(Saved entries)
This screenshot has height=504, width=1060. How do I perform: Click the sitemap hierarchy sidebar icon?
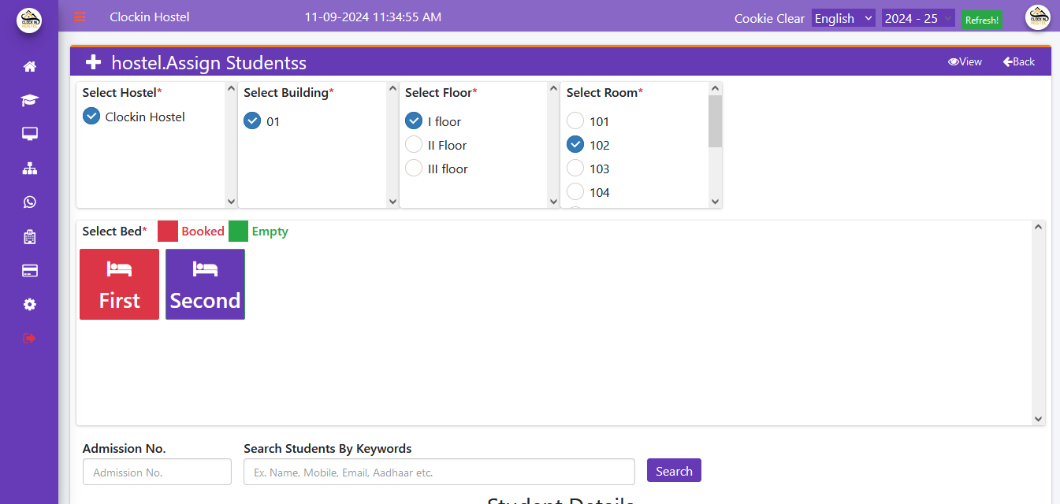point(30,168)
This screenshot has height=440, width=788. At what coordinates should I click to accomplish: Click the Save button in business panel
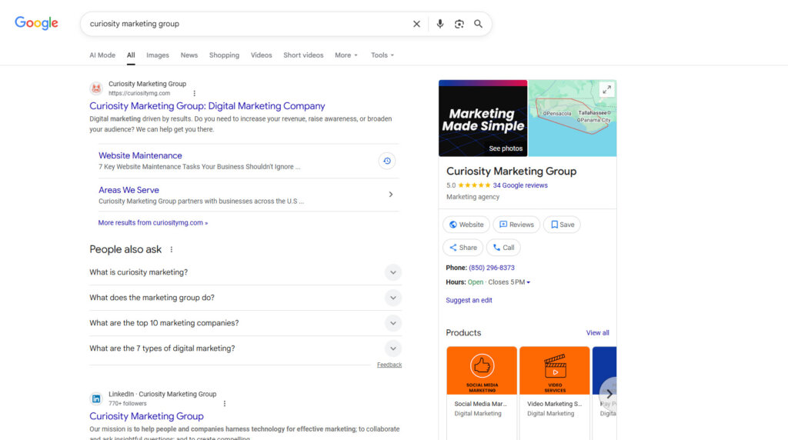point(562,225)
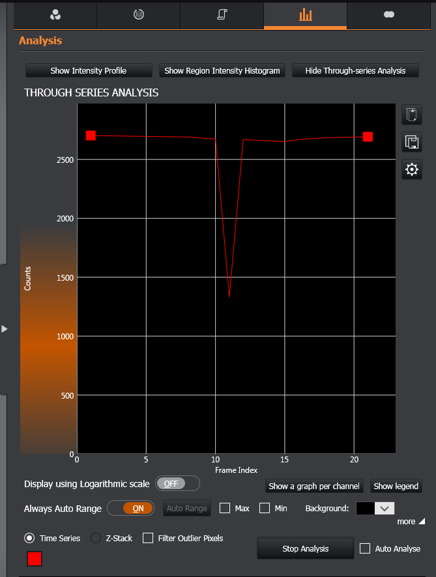
Task: Open the three-circles channels tab
Action: click(x=55, y=14)
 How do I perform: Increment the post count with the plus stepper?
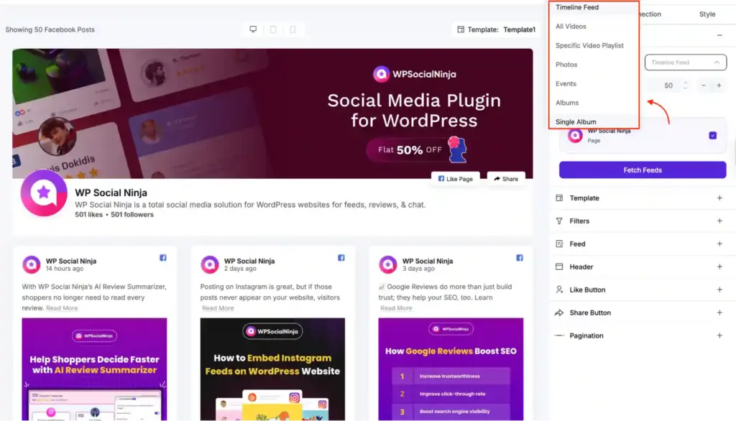(719, 85)
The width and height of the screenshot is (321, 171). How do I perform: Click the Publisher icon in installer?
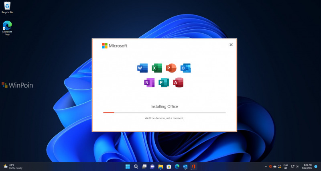click(164, 82)
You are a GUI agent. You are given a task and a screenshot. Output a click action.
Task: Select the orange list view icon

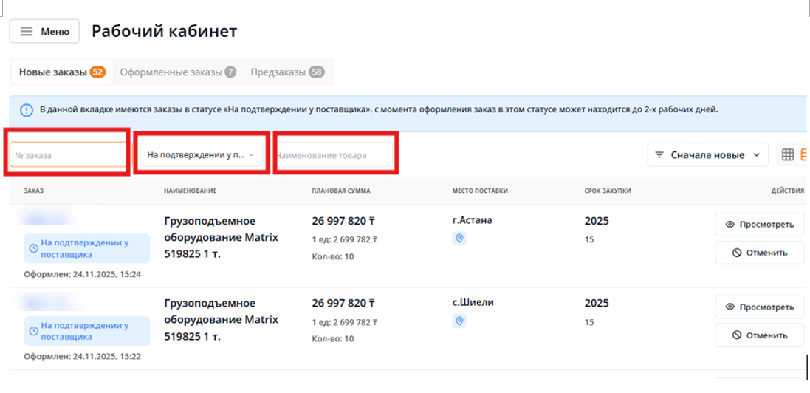[805, 155]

__Directions for this task__
Every line of the records must come back unchanged, except that pictures are dropped.

__Solved exercise__
This screenshot has height=504, width=1060. How do I perform: Click the sitemap hierarchy sidebar icon?
point(30,168)
This screenshot has height=440, width=788. At what coordinates should I click to accomplish: Click the Save button in business panel
point(562,225)
Task: Open the three-circles channels tab
Action: click(x=55, y=14)
 How do I perform: Increment the post count with the plus stepper?
(719, 85)
The width and height of the screenshot is (321, 171). How do I perform: Click the Publisher icon in installer?
click(164, 82)
You are a GUI agent. You are given a task and a screenshot. Output a click action.
Task: Select the orange list view icon

[805, 155]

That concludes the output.